Your objective:
Would you transcribe all of the data exactly, down to the last character?

Supplied entries:
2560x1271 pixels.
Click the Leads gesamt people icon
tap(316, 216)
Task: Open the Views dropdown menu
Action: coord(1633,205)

Solution:
2560x1271 pixels.
Click the Leads gesamt people icon
tap(316, 216)
Task: Open the Views dropdown menu
Action: coord(1633,205)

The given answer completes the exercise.